Data shown:
## START
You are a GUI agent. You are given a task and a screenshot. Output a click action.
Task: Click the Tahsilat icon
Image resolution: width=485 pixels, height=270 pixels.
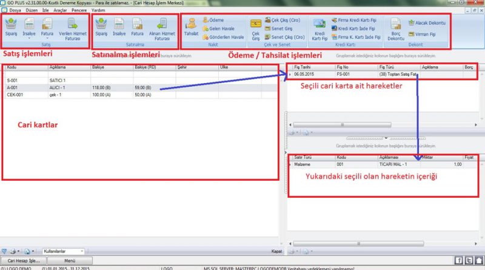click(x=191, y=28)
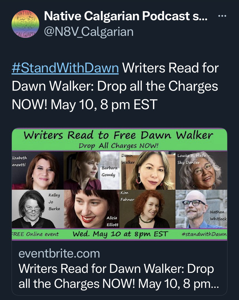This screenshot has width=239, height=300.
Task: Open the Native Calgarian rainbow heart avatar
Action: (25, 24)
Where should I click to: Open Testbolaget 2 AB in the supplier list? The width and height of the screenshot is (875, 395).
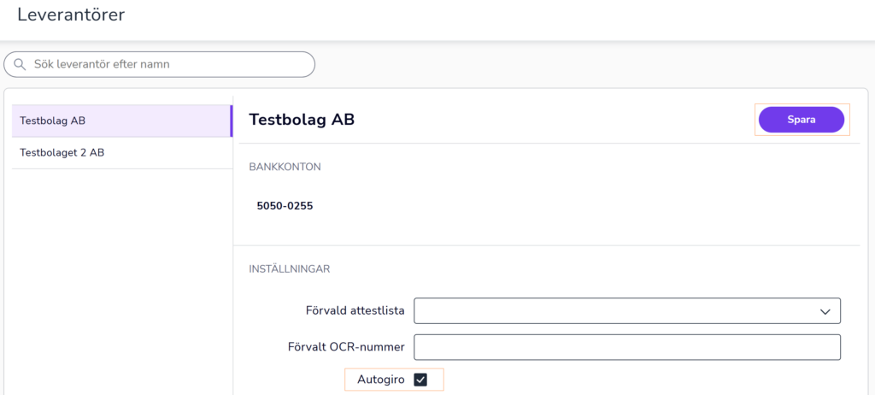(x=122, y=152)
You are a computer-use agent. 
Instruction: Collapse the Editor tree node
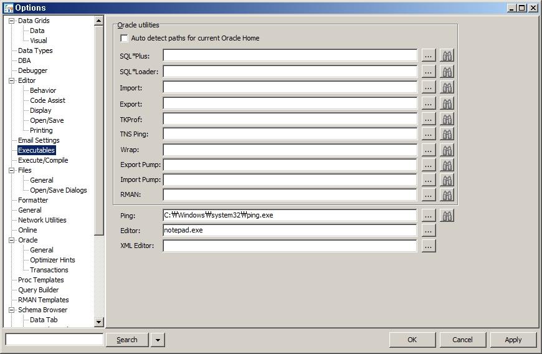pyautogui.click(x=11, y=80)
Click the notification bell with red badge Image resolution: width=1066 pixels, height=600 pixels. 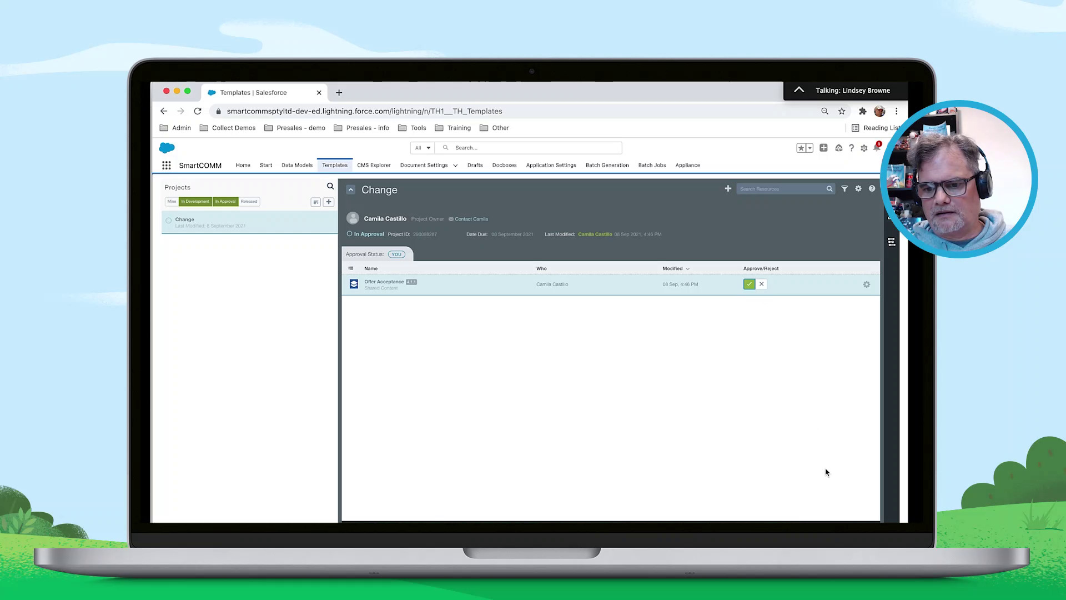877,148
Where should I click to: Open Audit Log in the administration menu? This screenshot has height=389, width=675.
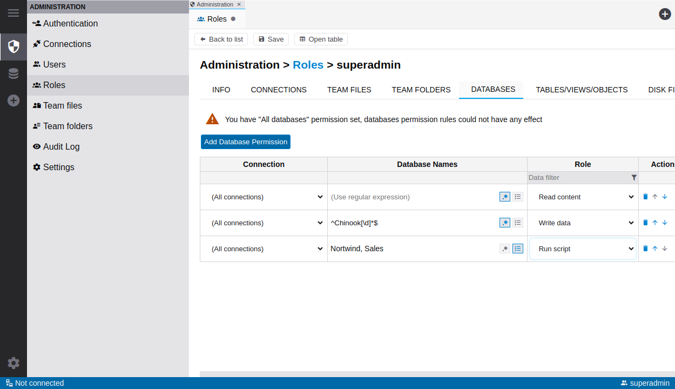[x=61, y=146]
## END
## START
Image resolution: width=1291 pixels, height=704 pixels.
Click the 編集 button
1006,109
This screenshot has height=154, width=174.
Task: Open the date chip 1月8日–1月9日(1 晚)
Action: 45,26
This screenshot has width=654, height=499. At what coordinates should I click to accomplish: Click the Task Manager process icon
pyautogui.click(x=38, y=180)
## END
## START
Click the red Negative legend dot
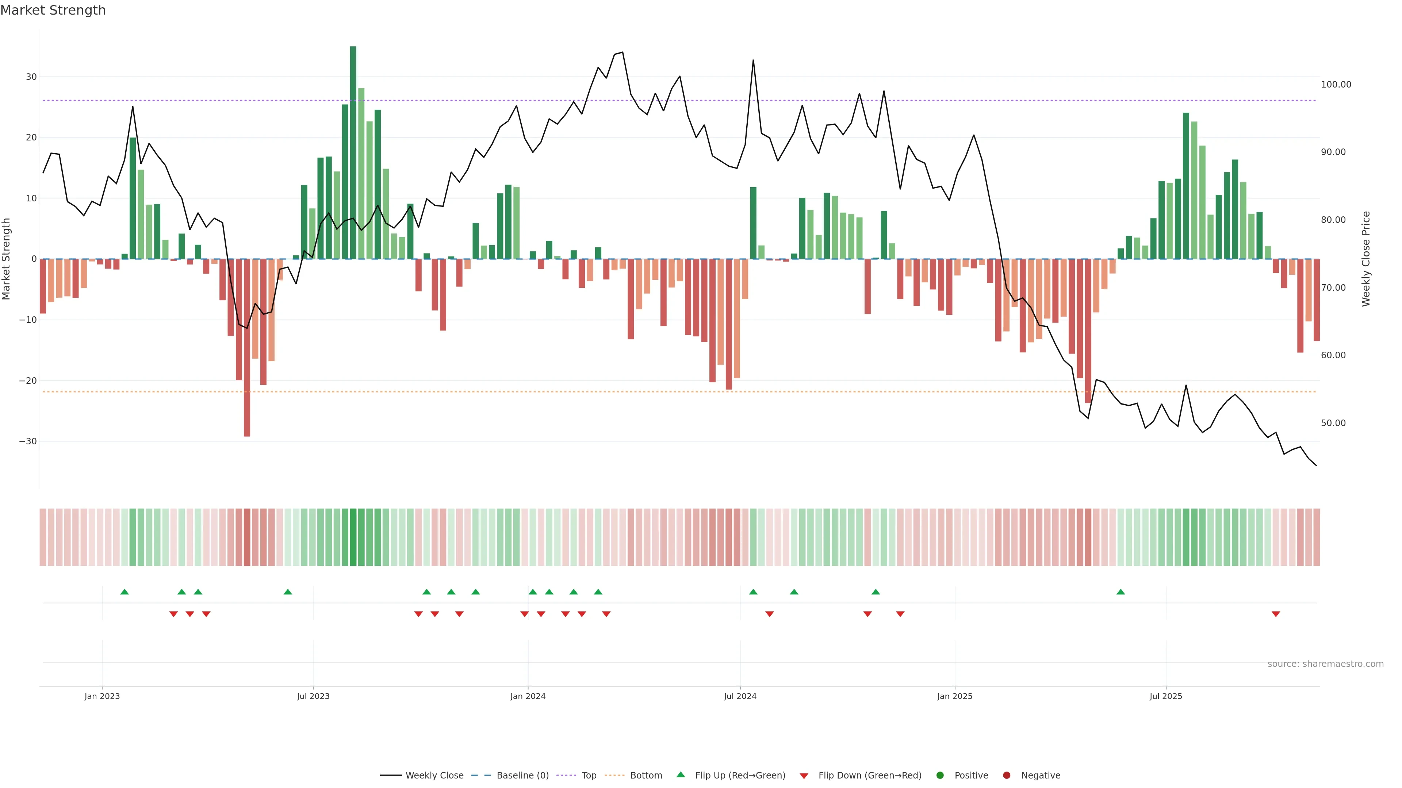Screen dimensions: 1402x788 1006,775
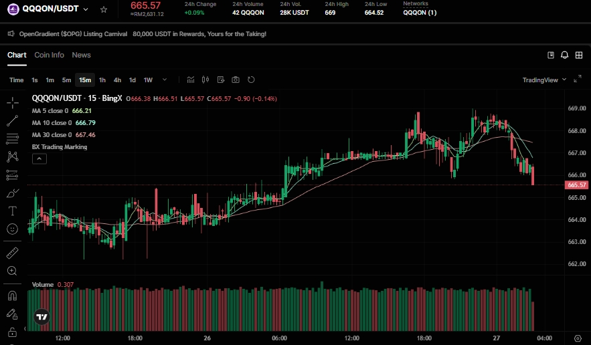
## END
Short exercise:
Rewrite the data from the line with "This screenshot has width=654, height=499." up to and including the line with "pyautogui.click(x=38, y=180)", putting "Resource Monitor" in place of "Task Manager" and leaving everything else unchanged.

Response to this exercise:
This screenshot has width=654, height=499. At what coordinates should I click to accomplish: Click the Resource Monitor process icon
pyautogui.click(x=38, y=180)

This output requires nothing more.